Assigned task: Exactly and only the lines from the line holding "Task: Download AdGuard Content Blocker" to the end of the records should be reproduced. Leave pictures out.

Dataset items
_ _ _ _ _ _ _
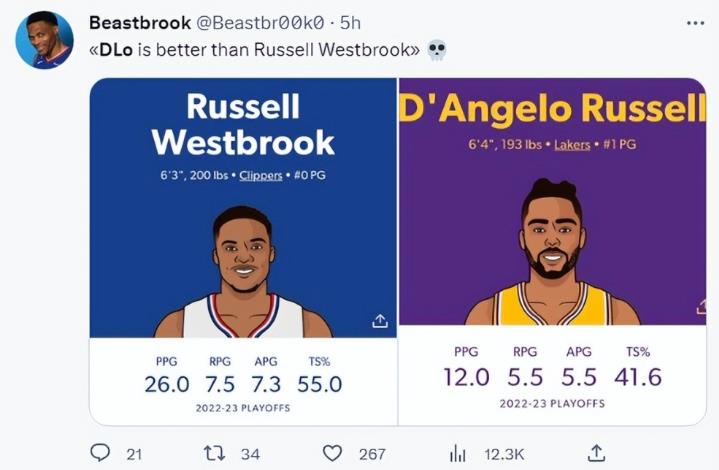Screen dimensions: 719x470
Task: Click the Beastbrook display name
Action: 140,23
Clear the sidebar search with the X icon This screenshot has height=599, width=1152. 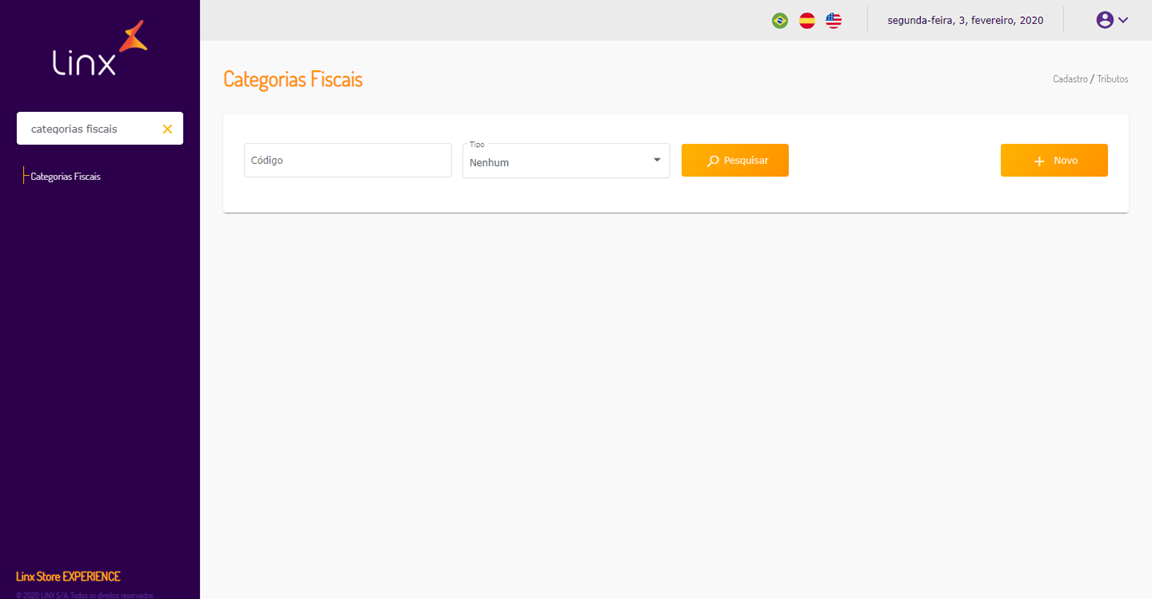167,129
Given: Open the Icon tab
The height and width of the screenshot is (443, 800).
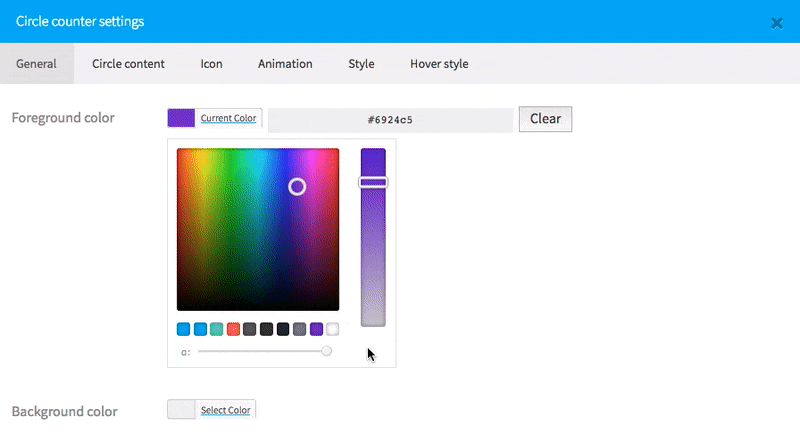Looking at the screenshot, I should (x=211, y=64).
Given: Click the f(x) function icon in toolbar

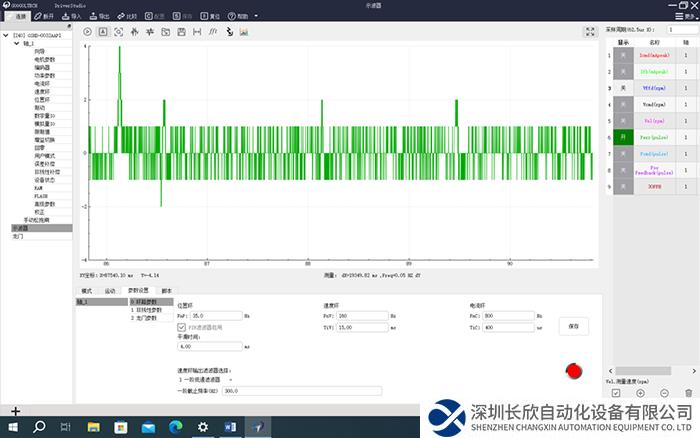Looking at the screenshot, I should tap(213, 32).
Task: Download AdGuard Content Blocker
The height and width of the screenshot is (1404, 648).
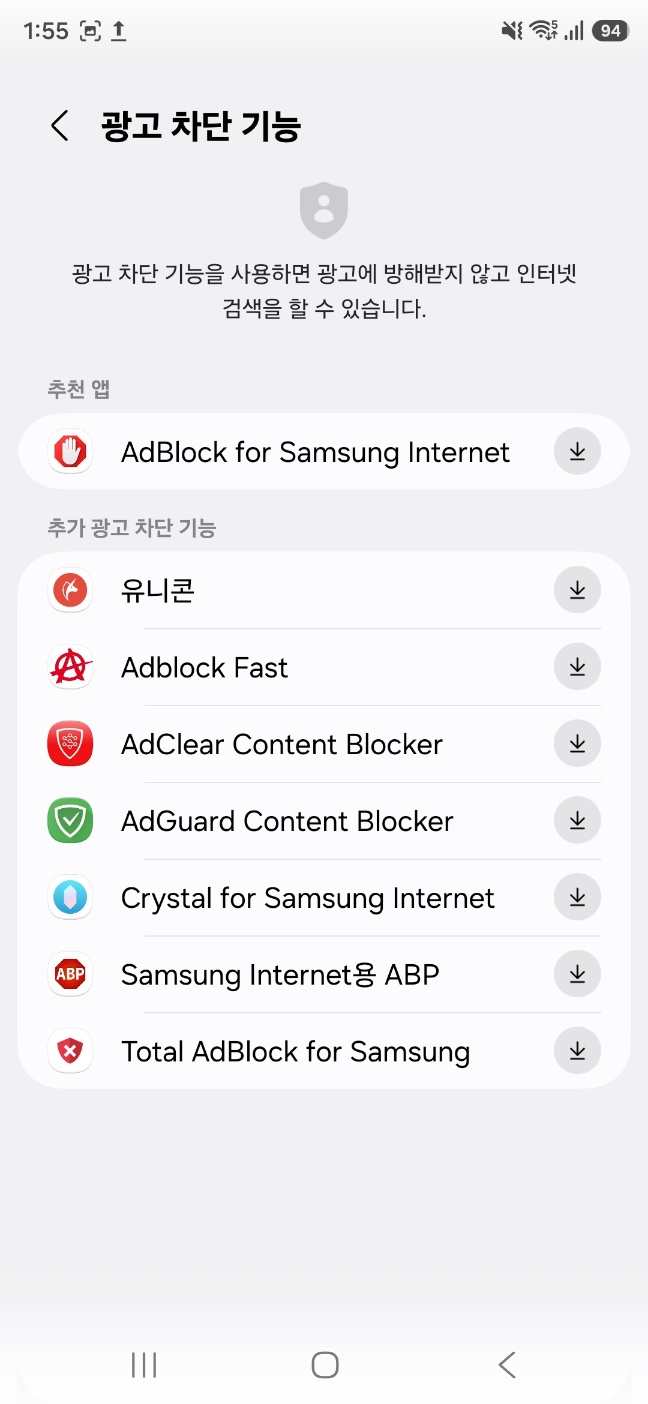Action: tap(577, 821)
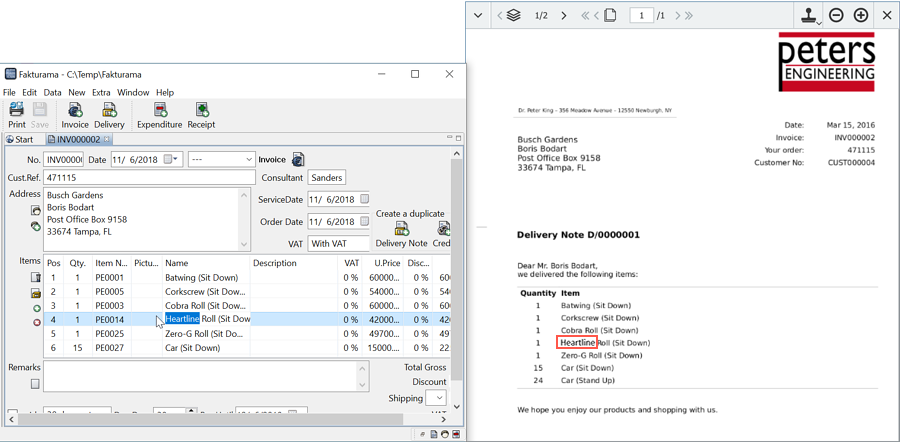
_ _ _ _ _ _ _
Solution to this exercise:
Task: Download AdGuard Content Blocker
The height and width of the screenshot is (1404, 648).
Action: tap(577, 821)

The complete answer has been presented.